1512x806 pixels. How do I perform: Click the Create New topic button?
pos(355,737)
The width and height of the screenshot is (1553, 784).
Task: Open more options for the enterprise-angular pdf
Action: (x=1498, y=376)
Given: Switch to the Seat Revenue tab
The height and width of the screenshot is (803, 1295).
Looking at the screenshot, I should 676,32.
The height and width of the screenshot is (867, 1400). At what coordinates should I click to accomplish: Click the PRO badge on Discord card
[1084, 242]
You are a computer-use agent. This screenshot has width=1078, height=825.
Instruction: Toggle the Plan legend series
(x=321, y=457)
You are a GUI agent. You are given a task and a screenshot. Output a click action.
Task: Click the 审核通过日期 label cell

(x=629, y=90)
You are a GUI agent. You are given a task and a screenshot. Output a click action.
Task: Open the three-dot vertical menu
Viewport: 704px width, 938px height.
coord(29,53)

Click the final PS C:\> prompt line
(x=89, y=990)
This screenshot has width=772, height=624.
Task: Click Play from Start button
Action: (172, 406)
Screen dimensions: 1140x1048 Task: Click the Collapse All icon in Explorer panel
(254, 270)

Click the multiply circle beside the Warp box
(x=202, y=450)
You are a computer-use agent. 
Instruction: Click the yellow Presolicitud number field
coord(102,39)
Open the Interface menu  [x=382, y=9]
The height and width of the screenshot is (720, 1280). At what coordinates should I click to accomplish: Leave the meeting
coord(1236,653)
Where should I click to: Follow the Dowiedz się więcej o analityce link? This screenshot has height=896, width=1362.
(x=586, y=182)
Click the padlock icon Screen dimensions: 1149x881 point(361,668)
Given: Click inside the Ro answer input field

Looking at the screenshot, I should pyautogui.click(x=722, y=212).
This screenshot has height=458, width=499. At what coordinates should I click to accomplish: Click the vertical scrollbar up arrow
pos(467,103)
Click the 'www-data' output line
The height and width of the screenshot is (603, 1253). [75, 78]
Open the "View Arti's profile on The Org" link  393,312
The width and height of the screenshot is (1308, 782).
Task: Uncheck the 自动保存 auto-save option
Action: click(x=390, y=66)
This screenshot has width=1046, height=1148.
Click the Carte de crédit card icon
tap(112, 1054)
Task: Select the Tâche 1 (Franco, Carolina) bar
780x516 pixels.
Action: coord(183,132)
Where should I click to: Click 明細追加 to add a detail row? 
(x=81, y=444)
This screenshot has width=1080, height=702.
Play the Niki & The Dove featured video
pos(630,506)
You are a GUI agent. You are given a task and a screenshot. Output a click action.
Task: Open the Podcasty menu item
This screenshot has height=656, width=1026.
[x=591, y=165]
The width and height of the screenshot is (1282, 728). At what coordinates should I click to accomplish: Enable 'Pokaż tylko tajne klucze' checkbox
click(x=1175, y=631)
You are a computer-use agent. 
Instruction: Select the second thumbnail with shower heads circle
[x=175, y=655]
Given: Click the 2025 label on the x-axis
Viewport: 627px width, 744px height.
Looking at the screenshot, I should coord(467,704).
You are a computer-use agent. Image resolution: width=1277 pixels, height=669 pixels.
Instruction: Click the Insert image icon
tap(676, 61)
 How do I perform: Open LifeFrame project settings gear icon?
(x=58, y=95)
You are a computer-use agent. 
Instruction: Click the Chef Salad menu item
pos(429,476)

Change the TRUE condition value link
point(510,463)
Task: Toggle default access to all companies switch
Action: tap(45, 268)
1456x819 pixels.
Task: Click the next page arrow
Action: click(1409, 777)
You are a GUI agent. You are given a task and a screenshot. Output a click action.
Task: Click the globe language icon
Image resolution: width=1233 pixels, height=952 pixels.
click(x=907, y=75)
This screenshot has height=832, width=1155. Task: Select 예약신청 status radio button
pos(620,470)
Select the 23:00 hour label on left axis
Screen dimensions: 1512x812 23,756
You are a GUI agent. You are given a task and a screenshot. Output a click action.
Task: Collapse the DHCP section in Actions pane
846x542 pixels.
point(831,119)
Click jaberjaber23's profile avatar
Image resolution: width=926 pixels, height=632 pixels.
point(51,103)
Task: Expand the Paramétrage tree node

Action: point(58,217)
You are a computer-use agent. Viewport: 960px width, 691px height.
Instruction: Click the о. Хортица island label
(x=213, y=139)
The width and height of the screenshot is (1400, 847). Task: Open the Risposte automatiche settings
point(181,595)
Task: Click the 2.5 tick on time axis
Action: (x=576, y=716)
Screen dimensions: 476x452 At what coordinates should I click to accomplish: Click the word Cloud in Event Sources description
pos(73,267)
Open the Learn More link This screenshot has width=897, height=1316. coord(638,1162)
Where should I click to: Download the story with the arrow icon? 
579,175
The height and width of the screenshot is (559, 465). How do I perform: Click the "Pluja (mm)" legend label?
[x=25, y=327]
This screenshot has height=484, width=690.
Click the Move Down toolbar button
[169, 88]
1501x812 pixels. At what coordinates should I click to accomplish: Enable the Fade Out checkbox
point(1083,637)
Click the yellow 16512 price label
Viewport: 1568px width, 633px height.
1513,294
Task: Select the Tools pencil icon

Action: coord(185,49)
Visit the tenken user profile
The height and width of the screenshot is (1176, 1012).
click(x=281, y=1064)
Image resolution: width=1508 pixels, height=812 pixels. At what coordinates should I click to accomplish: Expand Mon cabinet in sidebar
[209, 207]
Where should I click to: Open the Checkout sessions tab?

------------------------

• **GIVEN TASK**:
Copy the rows above again, putting "Where do I click to do this" in place of "At what coordinates should I click to accomplish" and leaving everything else as it is.

• **EXPECTED ANSWER**:
1512x806 pixels. How do I perform: Click the Create New topic button?
pos(355,737)
The width and height of the screenshot is (1553, 784).
Task: Open more options for the enterprise-angular pdf
Action: (x=1498, y=376)
Given: Switch to the Seat Revenue tab
The height and width of the screenshot is (803, 1295).
Looking at the screenshot, I should 676,32.
The height and width of the screenshot is (867, 1400). Where do I click to do this: Click the PRO badge on Discord card
[1084, 242]
You are a computer-use agent. This screenshot has width=1078, height=825.
Instruction: Toggle the Plan legend series
(x=321, y=457)
You are a GUI agent. You are given a task and a screenshot. Output a click action.
Task: Click the 审核通过日期 label cell

(x=629, y=90)
You are a GUI agent. You are given a task and a screenshot. Output a click action.
Task: Open the three-dot vertical menu
Viewport: 704px width, 938px height.
coord(29,53)

Click the final PS C:\> prompt line
(x=89, y=990)
This screenshot has width=772, height=624.
Task: Click Play from Start button
Action: (172, 406)
Screen dimensions: 1140x1048 Task: Click the Collapse All icon in Explorer panel
(254, 270)

Click the multiply circle beside the Warp box
(x=202, y=450)
You are a computer-use agent. 
Instruction: Click the yellow Presolicitud number field
coord(102,39)
Open the Interface menu  [x=382, y=9]
The height and width of the screenshot is (720, 1280). Where do I click to do this: Leave the meeting
coord(1236,653)
Where should I click to: Follow the Dowiedz się więcej o analityce link? This screenshot has height=896, width=1362.
(x=586, y=182)
Click the padlock icon Screen dimensions: 1149x881 point(361,668)
Given: Click inside the Ro answer input field

Looking at the screenshot, I should pyautogui.click(x=722, y=212).
This screenshot has height=458, width=499. Where do I click to do this: Click the vertical scrollbar up arrow
pos(467,103)
Click the 'www-data' output line
The height and width of the screenshot is (603, 1253). [75, 78]
Open the "View Arti's profile on The Org" link  393,312
The width and height of the screenshot is (1308, 782).
Task: Uncheck the 自动保存 auto-save option
Action: click(x=390, y=66)
This screenshot has width=1046, height=1148.
Click the Carte de crédit card icon
tap(112, 1054)
Task: Select the Tâche 1 (Franco, Carolina) bar
780x516 pixels.
Action: coord(183,132)
Where should I click to: Click 明細追加 to add a detail row? 
(x=81, y=444)
This screenshot has width=1080, height=702.
Play the Niki & The Dove featured video
pos(630,506)
You are a GUI agent. You are given a task and a screenshot. Output a click action.
Task: Open the Podcasty menu item
This screenshot has height=656, width=1026.
[x=591, y=165]
The width and height of the screenshot is (1282, 728). Where do I click to do this: Enable 'Pokaż tylko tajne klucze' checkbox
click(x=1175, y=631)
You are a computer-use agent. 
Instruction: Select the second thumbnail with shower heads circle
[x=175, y=655]
Given: Click the 2025 label on the x-axis
Viewport: 627px width, 744px height.
Looking at the screenshot, I should coord(467,704).
You are a computer-use agent. Image resolution: width=1277 pixels, height=669 pixels.
Instruction: Click the Insert image icon
tap(676, 61)
 How do I perform: Open LifeFrame project settings gear icon?
(x=58, y=95)
You are a computer-use agent. 
Instruction: Click the Chef Salad menu item
pos(429,476)

Change the TRUE condition value link
point(510,463)
Task: Toggle default access to all companies switch
Action: tap(45, 268)
1456x819 pixels.
Task: Click the next page arrow
Action: click(1409, 777)
You are a GUI agent. You are given a task and a screenshot. Output a click action.
Task: Click the globe language icon
Image resolution: width=1233 pixels, height=952 pixels.
click(x=907, y=75)
This screenshot has height=832, width=1155. Task: Select 예약신청 status radio button
pos(620,470)
Select the 23:00 hour label on left axis
Screen dimensions: 1512x812 23,756
You are a GUI agent. You are given a task and a screenshot. Output a click action.
Task: Collapse the DHCP section in Actions pane
846x542 pixels.
point(831,119)
Click jaberjaber23's profile avatar
Image resolution: width=926 pixels, height=632 pixels.
point(51,103)
Task: Expand the Paramétrage tree node

Action: point(58,217)
You are a computer-use agent. Viewport: 960px width, 691px height.
Instruction: Click the о. Хортица island label
(x=213, y=139)
The width and height of the screenshot is (1400, 847). Task: Open the Risposte automatiche settings
point(181,595)
Task: Click the 2.5 tick on time axis
Action: (x=576, y=716)
Screen dimensions: 476x452 Where do I click to do this: Click the word Cloud in Event Sources description
pos(73,267)
Open the Learn More link This screenshot has width=897, height=1316. coord(638,1162)
Where should I click to: Download the story with the arrow icon? 
579,175
The height and width of the screenshot is (559, 465). How do I perform: Click the "Pluja (mm)" legend label?
[x=25, y=327]
This screenshot has height=484, width=690.
Click the Move Down toolbar button
[169, 88]
1501x812 pixels. Where do I click to do this: Enable the Fade Out checkbox
point(1083,637)
Click the yellow 16512 price label
Viewport: 1568px width, 633px height.
1513,294
Task: Select the Tools pencil icon

Action: coord(185,49)
Visit the tenken user profile
The height and width of the screenshot is (1176, 1012).
click(x=281, y=1064)
Image resolution: width=1508 pixels, height=812 pixels. Where do I click to do this: Expand Mon cabinet in sidebar
[209, 207]
Where should I click to: Open the Checkout sessions tab?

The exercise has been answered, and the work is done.